GOAL OF THE EXERCISE ::
Return the lines that begin with the one containing "Empresa (333, 13)" and end with the one containing "Contact Us (35, 1081)", both included, copied exactly. Omit the pictures.

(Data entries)

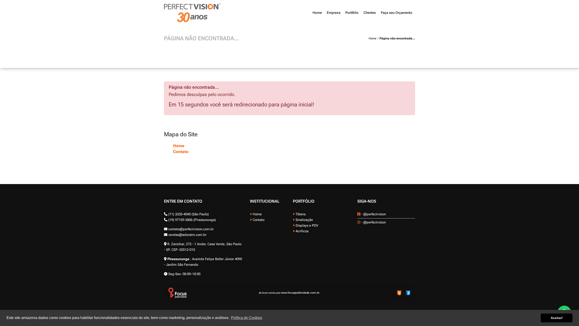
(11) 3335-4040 (179, 214)
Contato (180, 151)
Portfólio (351, 13)
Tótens (300, 214)
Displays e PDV (306, 225)
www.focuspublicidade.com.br (300, 292)
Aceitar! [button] (557, 318)
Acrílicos (301, 231)
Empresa (333, 13)
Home (317, 13)
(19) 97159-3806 (179, 220)
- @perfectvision (373, 214)
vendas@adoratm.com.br (186, 235)
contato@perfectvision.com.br (190, 229)
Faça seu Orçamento (396, 13)
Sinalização (304, 220)
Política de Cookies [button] (246, 318)
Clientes (369, 13)
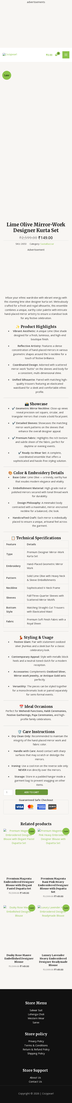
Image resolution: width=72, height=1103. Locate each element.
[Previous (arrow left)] (6, 551)
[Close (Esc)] (60, 4)
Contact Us (35, 1081)
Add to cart (31, 792)
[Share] (53, 4)
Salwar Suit (36, 1010)
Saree (36, 1022)
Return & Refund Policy (36, 1049)
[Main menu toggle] (65, 54)
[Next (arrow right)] (66, 551)
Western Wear (36, 1018)
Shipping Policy (36, 1053)
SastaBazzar (47, 243)
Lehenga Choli (36, 1014)
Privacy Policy (36, 1041)
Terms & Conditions (36, 1045)
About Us (35, 1077)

EXERCISE ANSWER ::
Empresa (333, 13)
Home (317, 13)
(19) 97159-3806 (179, 220)
- @perfectvision (373, 214)
vendas@adoratm.com.br (186, 235)
contato@perfectvision.com.br (190, 229)
Faça seu Orçamento (396, 13)
Sinalização (304, 220)
Política de Cookies [button] (246, 318)
Clientes (369, 13)
Image resolution: width=72, height=1103. Locate each element.
[Previous (arrow left)] (6, 551)
[Close (Esc)] (60, 4)
Contact Us (35, 1081)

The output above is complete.